Screenshot showing the Copilot ribbon.

Run the cell at the top of the notebook, with this code:

#Run this cell to install the required packages for Copilot
%pip install https://aka.ms/chat-magics-0.0.0-py3-none-any.whl
%load_ext chat_magics

After the cell successfully executes, you can use Copilot. You must rerun the cell at the top of the notebook each time your session in the notebook closes.

Screenshot showing successful cell execution.

To maximize Copilot effectiveness, load a table or dataset as a dataframe in your notebook. This way, the AI can access the data and understand its structure and content. Then, start chatting with the AI. Select the chat icon in the notebook toolbar, and type your question or request in the chat panel. For example, you can ask:

  • "What is the average age of customers in this dataset?"
  • "Show me a bar chart of sales by region"
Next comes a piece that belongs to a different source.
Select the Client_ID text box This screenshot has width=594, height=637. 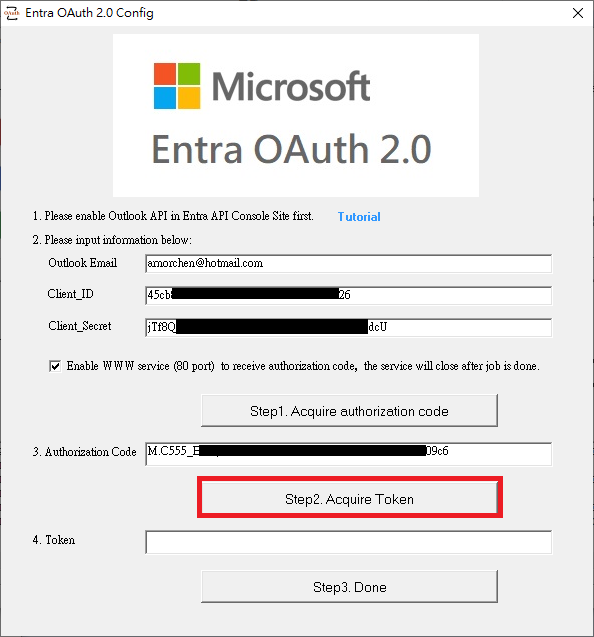coord(349,295)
And more. Copilot responds with the answer or the code, which you can copy and paste it your notebook. Copilot for Data Science and Data Engineering is a convenient, interactive way to explore and analyze your data.

As you use Copilot, you can also invoke the magic commands inside of a notebook cell to obtain output directly in the notebook. For example, for natural language answers to responses, you can ask questions using the "%%chat" command, such as:

%%chat
What are some machine learning models that may fit this dataset?
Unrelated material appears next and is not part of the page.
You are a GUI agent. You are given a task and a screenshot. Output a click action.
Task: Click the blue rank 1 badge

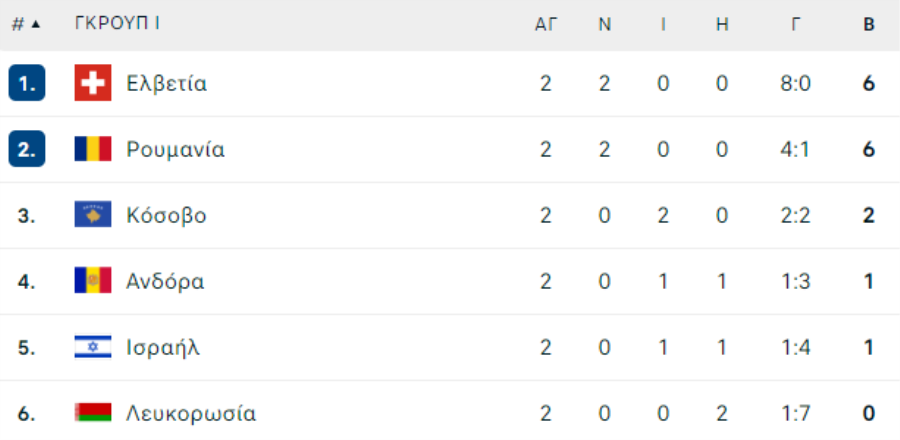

Screenshot showing code generation.

or

%%code
Can you generate code for a logistic regression that fits this data?

Screenshot showing logistic regression code generation.
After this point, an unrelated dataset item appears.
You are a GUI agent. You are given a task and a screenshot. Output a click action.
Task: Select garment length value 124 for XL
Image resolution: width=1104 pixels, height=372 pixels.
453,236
Copilot for Data Science and Data Engineering also has schema and metadata awareness of tables in the lakehouse. Copilot can provide relevant information in context of your data in an attached lakehouse. For example, you can ask:

  • "How many tables are in the lakehouse?"
  • "What are the columns of the table customers?"

Copilot responds with the relevant information if you added the lakehouse to the notebook. Copilot also has awareness of the names of files added to any lakehouse attached to the notebook. You can refer to those files by name in your chat. For example, if you have a file named sales.csv in your lakehouse, you can ask "Create a dataframe from sales.csv". Copilot generates the code and displays it in the chat panel. With Copilot for notebooks, you can easily access and query your data from different sources. You don't need the exact command syntax to do it.

Tips

  • "Clear" your conversation in the Copilot chat panel with the broom located at the top of the chat panel. Copilot retains knowledge of any inputs or outputs during the session, but this helps if you find the current content distracting.
  • Use the chat magics library to configure settings about Copilot, including privacy settings. The default sharing mode is designed to maximize the context sharing Copilot has access to, so limiting the information provided to copilot can directly and significantly impact the relevance of its responses.
  • When Copilot first launches, it offers a set of helpful prompts that can help you get started. They can help kickstart your conversation with Copilot. To refer to prompts later, you can use the sparkle button at the bottom of the chat panel.
  • You can "drag" the sidebar of the copilot chat to expand the chat panel, to view code more clearly or for readability of the outputs on your screen.

Limitations

Copilot features in the Data Science experience are currently scoped to notebooks. These features include the Copilot chat pane, IPython magic commands that can be used within a code cell, and automatic code suggestions as you type in a code cell. Copilot can also read Power BI semantic models using an integration of semantic link.

Copilot has two key intended uses:

  • One, you can ask Copilot to examine and analyze data in your notebook (for example, by first loading a DataFrame and then asking Copilot about data inside the DataFrame).
  • Two, you can ask Copilot to generate a range of suggestions about your data analysis process, such as what predictive models might be relevant, code to perform different types of data analysis, and documentation for a completed notebook.

Keep in mind that code generation with fast-moving or recently released libraries might include inaccuracies or fabrications.